───── Supplied text
Now I don’t know why I got to thinking about self-publishing again, but I did. Probably because one of the Sassies, who writes fabulous stories that should be snapped up by a publisher pdq, was mentioning it.
I’ve been beating myself up over missing yet another self-imposed deadline, for the Harlequin Romance Fast Track. I feel a strong sense of failure. I didn’t do what I set out to do, which was finish the chapter and the synopsis and sub them. Actually, I finished the synopsis, and I feel it’s a strong one. The problem was, the chapter didn’t fit any more. Too slow. Too introspective. Not enough hero and heroine together. And not enough GMC. The goal, motivation and conflict is there a bit, but not nearly strongly enough. So rather than sub stuff I knew wasn’t ready, I chose to wait.
That sounds good. Except I know there’s another reason. The reason I procrastinated getting it done.
I am safe from getting another rejection in a month’s time. Smiles a twisted smile and shakes head.
What I want of course is impossible. I want a road to publication where I never have to face another rejection. Where everything I write is accepted (minor revisions okay). Where I never get a negative comment or bad review.
Oops. That fantasy bubble just popped. That’s WTF Publishing out then! WTF would accept me immediately, but the reviews (if anyone ever reads the story) could be something else again.
The problem with some self-pubbed writers is they are doing it for the wrong reasons. Not because they’ve written a story that would be accepted if they subbed it, but they want to hold onto complete creative control. Not because they’ve written a good story that just isn’t a good fit with the mainstream publishers. Not because they’ve rewritten and revised to make this the best story they possibly can and it still doesn’t quite hit the publisher’s mark, at a time when being bloody good just isn’t enough, a new writer has to be sensational to break in.
──────────
───── Records provided
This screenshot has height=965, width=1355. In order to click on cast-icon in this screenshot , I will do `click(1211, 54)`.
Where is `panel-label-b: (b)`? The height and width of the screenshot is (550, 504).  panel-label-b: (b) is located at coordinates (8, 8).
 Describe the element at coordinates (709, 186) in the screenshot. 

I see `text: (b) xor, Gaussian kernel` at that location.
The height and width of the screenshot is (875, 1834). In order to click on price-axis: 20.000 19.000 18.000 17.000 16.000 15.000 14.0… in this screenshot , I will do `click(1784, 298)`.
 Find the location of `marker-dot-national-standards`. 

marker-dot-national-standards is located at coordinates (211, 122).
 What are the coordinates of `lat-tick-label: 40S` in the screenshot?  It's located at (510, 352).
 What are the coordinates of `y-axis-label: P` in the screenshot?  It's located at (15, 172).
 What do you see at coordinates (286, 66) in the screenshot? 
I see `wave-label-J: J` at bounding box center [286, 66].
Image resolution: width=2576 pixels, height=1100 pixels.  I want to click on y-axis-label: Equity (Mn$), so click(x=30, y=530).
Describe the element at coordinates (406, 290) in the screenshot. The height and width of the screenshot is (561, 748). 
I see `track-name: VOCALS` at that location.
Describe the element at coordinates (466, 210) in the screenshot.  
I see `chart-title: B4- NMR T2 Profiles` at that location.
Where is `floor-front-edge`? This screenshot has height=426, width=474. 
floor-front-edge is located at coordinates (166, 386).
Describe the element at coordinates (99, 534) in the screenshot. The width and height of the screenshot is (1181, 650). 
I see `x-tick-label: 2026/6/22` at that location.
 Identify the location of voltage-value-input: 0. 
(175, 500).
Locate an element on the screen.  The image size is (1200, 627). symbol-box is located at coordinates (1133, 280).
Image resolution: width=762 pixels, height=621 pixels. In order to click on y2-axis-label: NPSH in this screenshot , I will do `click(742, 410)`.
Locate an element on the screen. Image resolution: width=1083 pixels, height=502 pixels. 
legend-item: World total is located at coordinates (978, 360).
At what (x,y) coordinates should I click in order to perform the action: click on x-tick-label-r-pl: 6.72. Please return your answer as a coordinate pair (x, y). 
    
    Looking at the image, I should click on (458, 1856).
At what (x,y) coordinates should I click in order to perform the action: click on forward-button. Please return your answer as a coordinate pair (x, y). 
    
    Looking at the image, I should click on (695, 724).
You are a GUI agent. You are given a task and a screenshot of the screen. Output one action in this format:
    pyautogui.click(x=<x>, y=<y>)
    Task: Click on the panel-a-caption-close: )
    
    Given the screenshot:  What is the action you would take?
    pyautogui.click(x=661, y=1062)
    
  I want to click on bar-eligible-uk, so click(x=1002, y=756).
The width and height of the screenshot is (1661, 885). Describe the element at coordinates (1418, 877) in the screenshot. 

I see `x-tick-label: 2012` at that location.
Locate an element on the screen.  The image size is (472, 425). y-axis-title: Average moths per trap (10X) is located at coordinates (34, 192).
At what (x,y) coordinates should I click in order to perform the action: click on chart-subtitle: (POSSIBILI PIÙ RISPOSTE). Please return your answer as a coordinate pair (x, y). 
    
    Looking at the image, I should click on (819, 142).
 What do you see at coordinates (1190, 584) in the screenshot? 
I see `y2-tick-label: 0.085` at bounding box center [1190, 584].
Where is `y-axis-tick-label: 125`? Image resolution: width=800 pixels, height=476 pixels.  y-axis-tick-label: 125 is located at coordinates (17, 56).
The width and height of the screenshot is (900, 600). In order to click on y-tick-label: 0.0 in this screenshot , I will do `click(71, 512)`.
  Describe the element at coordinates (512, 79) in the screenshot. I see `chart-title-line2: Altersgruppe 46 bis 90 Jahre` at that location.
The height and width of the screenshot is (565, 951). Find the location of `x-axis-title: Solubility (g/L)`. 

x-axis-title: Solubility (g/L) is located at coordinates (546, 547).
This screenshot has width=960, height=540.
──────────
Set of tasks =
A - Summarize the post on self-publishing in two sentences.
B - Carry on the post on self-publishing, starting right after its final sentence.
The items have no connection to the post on self-publishing.

Answer section =
A - The writer missed a self-imposed deadline for the Harlequin Romance Fast Track because the chapter no longer fit a synopsis they considered strong, but admits that waiting also meant avoiding another rejection. Wishing for a road to publication free of rejection and bad reviews brings up self-publishing, and the writer argues that some self-published writers do it for the wrong reasons, such as wanting complete creative control.

B -
There are some writers with great stories that have been rejected who really ought to self-publish them. I know a couple myself. I know how hard they’ve worked at their craft. I know how well they write. I know how gutted they are when they get another rejection on something they’ve poured so much into, a story that genuinely is worthy of publication. I would pay to read their stories, just like some books from some of the other self-published writers I’ve bought, read, and enjoyed.
I am not one of those writers. There are a lot of writers self-pubbing who aren’t, either.
Whenever I fantasise about self-pubbing, it’s for other reasons. Because I can’t face another rejection. Because I want an easy route. Because I want to be published, dammit, even if it only sells eight copies and I don’t make enough back to pay for my cover photo.
Not good enough reasons. I remember thinking with my last rejected story, while I was waiting for the response, that if it got rejected I would self-publish it. I believed the story was good enough. Then the rejection letter hit. I thought again about my vow to self-publish.
Maybe I should send it to an different publisher before going to self-publishing? Because I do realise, it’s probably NOT easy to do it right. Eradicating every single error. Formatting it right. Getting a professional looking cover that doesn’t scream “Self-pubbed on the cheap” to potential readers. Maybe I was just wimping out from all that work and the risk of bad reviews, too!
So I looked at the story again.
Ooh boy. The story was very rightly rejected. What was I thinking of when I subbed it in the first place? It’s nowhere near ready. If I self-pubbed this, I’d be lucky to scrape two stars on Amazon. Maybe two and a half, if I could get friends and family to write some – ahem – creative reviews.
That rejected midlength novella is now getting rewritten two ways. One digging deep and changing the conflict significantly, extended into a 50k category romance (that’s the version I just missed the fast Track deadline for, the one I’m kicking myself in the butt over). That’s actually a whole new story. There’s not much I can transfer over from the old story. It’s a full rewrite, just taking off from the same idea. The other will be a very short 10k novella, doing the opposite. Pulling out what’s good in the mid-length novella, tweaking the internal issues and taking out the clunky and unnecessary external conflict that pads out the word count.
The structure is all wrong. Not only is it devoid of any stated goal and motivation for these characters, it’s far too slow to start, I have too many secondary characters and take too long to get the main characters together and get into the conflict. If it was the start of a single title, it would be okay. Maybe.
But the worst thing was- I resolved the essential internal conflict waaaaaaay before I resolved the external relationship block.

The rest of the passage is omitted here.